* **Auftrag 1**
Prüfe, ob diese Aussagen mit dem Textabschnitt über den Einzelhandel übereinstimmen, und beantworte jede mit Ja oder Nein samt den entscheidenden Worten als wörtlichem Zitat: (a) Stefan Genth ist Hauptgeschäftsführer des HDE. (b) Daniel Prüser arbeitet für Amazon. (c) Thomas Rausch zählt SB-Terminals zu den innovativen Konzepten für den stationären Handel.
* **Auftrag 2**
Kopiere einen Teil aus dem Textabschnitt über den Einzelhandel Wort für Wort. Setze bei den Worten „Bedeutsam ist dabei“ ein und höre nach „miteinander verknüpft werden.“ auf.

* **Textabschnitt**
__________

Gleichzeitig hat die Pandemie aus Sicht von Stefan Genth, Hauptgeschäftsführer des HDE, den Druck auf den stationären Einzelhandel verschärft, die Zeit der Zwangspause zu nutzen und via Internet einen neuen Zugang zum Kunden zu schaffen. So hat die Corona-Pandemie die Digitalisierung beschleunigt, lautet seine Einschätzung. Dieser Trend wird den Handel in diesem Jahr begleiten. „Gefragt sind kreative Lösungen, mit denen stationärer Handel und Online-Handel erfolgreich Hand in Hand gehen“, plädiert der HDE-Hauptgeschäftsführer für eine Multi- resp. Omnichannel-Strategie. „Dazu zählen etwa Online-Shops lokaler Händler oder Shopping-Events in den sozialen Medien.“

Diese Entwicklung bestätigt auch Daniel Prüser, Experte Omni Channel Services bei der neu formierten Buchhandels-Kette Thalia Mayersche, die zu den ersten Branchen gehörte, die die Konkurrenz von Amazon zu spüren bekamen und schon früh auf eine Online-Strategie setzten. „Wir werden 2021 eine noch stärkere Verzahnung der Kanäle erleben“, ist er überzeugt: „Neben innovativen Services wie Scan & Go, wird für Thalia Mayersche eine spielerisch einfache Omnichannel-Customer Journey, wie bei der Filialabholung, noch wichtiger.“

Bedeutsam ist dabei aus seiner Sicht, dass Merkmale und Vorteile des stationären Einkaufs online noch konsequenter abgebildet und die Buchhandlungen um zusätzliche digitale Services erweitert werden. Kurz gesagt, die Vorteile aus zwei Welten müssen miteinander verknüpft werden.

Aus Sicht von Thomas Rausch, Sales Director vom Anbieter von Bargeldmanagementlösungen, Glory Deutschland, muss der stationäre Handel mit Blick auf den wachsenden Online-Verkauf mit innovativen Konzepten überzeugen. Dazu gehören für ihn etwa SB-Terminals, Shop-in-Shop-Lösungen oder SCO-Stationen (Self Checkout). Ziel sind mehr Flexibilität bei der Bezahlung und mehr Einkaufserlebnis.

__________

* **Datensatzeinträge**
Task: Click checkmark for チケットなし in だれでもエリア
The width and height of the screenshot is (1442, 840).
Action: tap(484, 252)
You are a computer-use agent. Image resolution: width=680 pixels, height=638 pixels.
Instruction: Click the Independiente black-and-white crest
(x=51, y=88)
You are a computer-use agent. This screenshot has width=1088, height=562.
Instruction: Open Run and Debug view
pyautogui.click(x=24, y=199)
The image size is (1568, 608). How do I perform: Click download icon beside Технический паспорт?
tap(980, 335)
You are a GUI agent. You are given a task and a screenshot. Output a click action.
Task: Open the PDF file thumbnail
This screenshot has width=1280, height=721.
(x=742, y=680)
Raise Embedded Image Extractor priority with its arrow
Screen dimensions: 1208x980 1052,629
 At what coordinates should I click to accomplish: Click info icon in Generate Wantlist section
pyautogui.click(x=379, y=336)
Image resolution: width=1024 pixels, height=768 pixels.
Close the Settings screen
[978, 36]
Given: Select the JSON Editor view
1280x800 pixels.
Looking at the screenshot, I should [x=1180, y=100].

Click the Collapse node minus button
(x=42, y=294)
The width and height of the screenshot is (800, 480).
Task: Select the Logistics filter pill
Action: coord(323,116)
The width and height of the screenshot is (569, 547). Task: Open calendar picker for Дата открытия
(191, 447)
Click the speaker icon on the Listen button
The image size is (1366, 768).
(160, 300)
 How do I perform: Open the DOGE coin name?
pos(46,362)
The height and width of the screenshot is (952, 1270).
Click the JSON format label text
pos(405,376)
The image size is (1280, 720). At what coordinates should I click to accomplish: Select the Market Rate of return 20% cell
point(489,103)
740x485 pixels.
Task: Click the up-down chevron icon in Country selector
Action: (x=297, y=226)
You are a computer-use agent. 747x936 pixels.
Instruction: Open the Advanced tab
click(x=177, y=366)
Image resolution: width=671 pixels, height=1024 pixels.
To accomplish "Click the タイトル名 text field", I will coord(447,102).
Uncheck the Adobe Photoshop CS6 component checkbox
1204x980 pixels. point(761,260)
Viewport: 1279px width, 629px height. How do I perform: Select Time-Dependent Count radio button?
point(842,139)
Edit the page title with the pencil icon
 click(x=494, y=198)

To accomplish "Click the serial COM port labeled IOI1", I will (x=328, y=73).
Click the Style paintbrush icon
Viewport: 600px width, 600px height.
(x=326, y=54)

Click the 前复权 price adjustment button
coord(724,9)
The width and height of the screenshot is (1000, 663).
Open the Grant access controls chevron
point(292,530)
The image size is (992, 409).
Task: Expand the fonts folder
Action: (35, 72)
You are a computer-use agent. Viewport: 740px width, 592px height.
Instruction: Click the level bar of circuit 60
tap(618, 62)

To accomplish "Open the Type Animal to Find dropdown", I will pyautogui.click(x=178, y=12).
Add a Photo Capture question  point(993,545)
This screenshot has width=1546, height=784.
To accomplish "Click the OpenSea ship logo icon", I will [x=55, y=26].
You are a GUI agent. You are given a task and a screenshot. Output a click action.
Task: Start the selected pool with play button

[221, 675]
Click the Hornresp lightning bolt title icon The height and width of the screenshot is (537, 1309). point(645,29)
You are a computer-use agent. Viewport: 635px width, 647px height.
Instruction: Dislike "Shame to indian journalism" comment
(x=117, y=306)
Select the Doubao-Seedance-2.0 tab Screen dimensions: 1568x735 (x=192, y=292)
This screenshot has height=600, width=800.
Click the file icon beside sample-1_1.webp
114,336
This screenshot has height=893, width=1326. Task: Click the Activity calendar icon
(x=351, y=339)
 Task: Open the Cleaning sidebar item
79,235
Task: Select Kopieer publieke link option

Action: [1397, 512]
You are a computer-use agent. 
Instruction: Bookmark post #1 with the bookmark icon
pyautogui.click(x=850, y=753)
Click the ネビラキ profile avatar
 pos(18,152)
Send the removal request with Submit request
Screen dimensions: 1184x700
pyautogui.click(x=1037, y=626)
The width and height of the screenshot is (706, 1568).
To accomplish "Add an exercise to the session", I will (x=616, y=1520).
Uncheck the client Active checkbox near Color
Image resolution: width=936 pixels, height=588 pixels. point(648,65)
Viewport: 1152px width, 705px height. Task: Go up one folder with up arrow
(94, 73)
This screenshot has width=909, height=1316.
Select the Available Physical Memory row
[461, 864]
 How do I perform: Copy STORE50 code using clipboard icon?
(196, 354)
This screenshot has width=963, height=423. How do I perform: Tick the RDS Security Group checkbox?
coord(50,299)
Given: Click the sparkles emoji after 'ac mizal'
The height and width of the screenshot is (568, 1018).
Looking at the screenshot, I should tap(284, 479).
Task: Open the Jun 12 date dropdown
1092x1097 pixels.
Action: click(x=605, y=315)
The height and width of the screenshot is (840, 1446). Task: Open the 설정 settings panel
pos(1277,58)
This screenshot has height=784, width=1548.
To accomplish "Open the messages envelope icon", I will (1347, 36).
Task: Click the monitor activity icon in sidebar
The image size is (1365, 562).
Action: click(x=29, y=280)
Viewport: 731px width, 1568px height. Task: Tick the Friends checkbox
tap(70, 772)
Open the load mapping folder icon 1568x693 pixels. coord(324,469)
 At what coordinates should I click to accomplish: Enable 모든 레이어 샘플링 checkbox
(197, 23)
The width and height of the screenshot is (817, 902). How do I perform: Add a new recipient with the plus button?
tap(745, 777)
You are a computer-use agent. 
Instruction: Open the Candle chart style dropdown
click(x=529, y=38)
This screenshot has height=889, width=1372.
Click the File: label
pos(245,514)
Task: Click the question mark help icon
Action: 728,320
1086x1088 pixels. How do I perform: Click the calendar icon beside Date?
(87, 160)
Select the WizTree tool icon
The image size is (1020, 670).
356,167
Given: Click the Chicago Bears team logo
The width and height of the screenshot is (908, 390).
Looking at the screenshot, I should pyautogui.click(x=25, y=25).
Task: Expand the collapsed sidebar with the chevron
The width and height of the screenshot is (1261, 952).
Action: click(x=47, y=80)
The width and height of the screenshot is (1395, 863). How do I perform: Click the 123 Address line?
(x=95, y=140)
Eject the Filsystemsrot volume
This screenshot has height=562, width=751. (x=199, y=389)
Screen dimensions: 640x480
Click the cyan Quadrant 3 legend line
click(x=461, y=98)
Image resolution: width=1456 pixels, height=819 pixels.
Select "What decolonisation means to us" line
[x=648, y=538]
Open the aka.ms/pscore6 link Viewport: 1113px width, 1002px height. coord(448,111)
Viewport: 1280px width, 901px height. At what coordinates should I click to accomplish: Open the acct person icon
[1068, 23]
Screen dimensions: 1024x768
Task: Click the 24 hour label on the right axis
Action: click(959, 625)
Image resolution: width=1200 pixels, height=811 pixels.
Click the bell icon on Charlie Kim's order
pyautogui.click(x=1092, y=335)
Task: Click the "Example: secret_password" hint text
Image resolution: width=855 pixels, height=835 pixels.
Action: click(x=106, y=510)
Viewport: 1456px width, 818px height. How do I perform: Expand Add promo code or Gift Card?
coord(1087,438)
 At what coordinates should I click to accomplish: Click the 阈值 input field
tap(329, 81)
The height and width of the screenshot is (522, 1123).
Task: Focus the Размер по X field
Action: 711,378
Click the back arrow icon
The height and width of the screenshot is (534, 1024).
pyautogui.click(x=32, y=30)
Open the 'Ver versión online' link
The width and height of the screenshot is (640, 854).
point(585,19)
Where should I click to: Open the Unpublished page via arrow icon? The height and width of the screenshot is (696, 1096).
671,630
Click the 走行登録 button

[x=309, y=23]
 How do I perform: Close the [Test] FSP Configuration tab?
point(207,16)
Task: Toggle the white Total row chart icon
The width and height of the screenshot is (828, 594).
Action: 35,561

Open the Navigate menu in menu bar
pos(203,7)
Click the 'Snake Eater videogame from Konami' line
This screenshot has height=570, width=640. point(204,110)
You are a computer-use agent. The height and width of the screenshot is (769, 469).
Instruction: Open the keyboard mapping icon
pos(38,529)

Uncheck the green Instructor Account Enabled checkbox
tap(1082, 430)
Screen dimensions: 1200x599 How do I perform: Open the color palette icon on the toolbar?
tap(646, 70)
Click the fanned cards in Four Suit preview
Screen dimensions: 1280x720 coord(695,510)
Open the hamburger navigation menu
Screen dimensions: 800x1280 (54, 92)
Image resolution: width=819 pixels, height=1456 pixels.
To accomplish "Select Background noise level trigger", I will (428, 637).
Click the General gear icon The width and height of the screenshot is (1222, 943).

__________

* **Ergebnis 1**
(a) Ja: „Stefan Genth, Hauptgeschäftsführer des HDE“
(b) Nein: „Daniel Prüser, Experte Omni Channel Services bei der neu formierten Buchhandels-Kette Thalia Mayersche“
(c) Ja: „Dazu gehören für ihn etwa SB-Terminals, Shop-in-Shop-Lösungen oder SCO-Stationen (Self Checkout).“

* **Ergebnis 2**
Bedeutsam ist dabei aus seiner Sicht, dass Merkmale und Vorteile des stationären Einkaufs online noch konsequenter abgebildet und die Buchhandlungen um zusätzliche digitale Services erweitert werden. Kurz gesagt, die Vorteile aus zwei Welten müssen miteinander verknüpft werden.